Lana Draper is a Ngiyampaa and Barkindji woman and one of WIC’s 2020 graduates.
Returning to university after graduating with a Bachelor of Occupational Therapy in 1999, Lana completed a Graduate Certificate in Indigenous Trauma Recovery Practice in order to expand her skill set and improve her abilities in her full-time work as an occupational therapist.
“I work with a whole heap of psychologists who are doing clinical masters and all that so I thought ‘Oh Lana, you’ve got to lift your game! You’ve gotta get some more papers!’”
“And I’d been thinking about uni for a long time, about going back. I thought you know what? This is a six-month course, that’ll give me a test run to see whether it’s doable or not.”
Even while maintaining her full-time job, taking care of her family, and studying online, Lana found that it was not only doable but doable with an overall High Distinction for the course.
“I was worried about the quality of work I was going to be able to produce. The work was such a high cognitive load, and then having to tend to kids, cook dinner and all the usual running of the house, sitting down at 8.30 at night to start uni I was like, I don’t know how I’m going to be able to produce a good quality piece of work.”
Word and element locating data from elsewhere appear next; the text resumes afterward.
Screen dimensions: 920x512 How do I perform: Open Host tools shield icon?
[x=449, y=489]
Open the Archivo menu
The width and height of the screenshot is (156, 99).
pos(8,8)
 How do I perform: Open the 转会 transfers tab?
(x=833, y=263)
“So for me, the highlight was getting a High Distinction for my final course mark, I was so happy with that.”
Lana’s also found that what she learnt throughout the course has already benefitted not only her but her coworkers at the Department of Communities and Justice as well.
“It’s given me a greater perspective on using cultural practices in my therapy and actually inviting others in the team to use cultural practices in their sessions.”
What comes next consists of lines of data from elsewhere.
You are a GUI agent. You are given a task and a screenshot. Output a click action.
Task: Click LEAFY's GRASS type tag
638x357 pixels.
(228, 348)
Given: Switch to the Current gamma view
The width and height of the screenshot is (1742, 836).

“Practices like yarning. [Psychologists] all go in with their bit of paper full of questions they want to ask, and I understand that that’s part of the process, but also sometimes just sit down and having a yarn with them. You know, who are you as a person as opposed to who are you that I need to find out about for my report writing?”
Although she’s now back to her regular full-time job, Lana plans to continue in academia after receiving a full scholarship to study a Graduate Diploma in Indigenous Health Promotion at the University of Sydney this August. She’s also exploring the possibility of undertaking a Ph.D. in the future.
To current and future WIC students, Lana’s advice is to utilise the supports that are available.
“Give yourself time to access people like Joel, who was so so helpful. It’s hard when you’re online to gauge where you’re sitting within the rest of your group. Are you average, are you below average? It was important for me to get that feedback from Joel and say ‘No, you’re actually bang on, and you’ve done it really well,’ or say ‘You need to work on that a little bit more.’ That was invaluable.”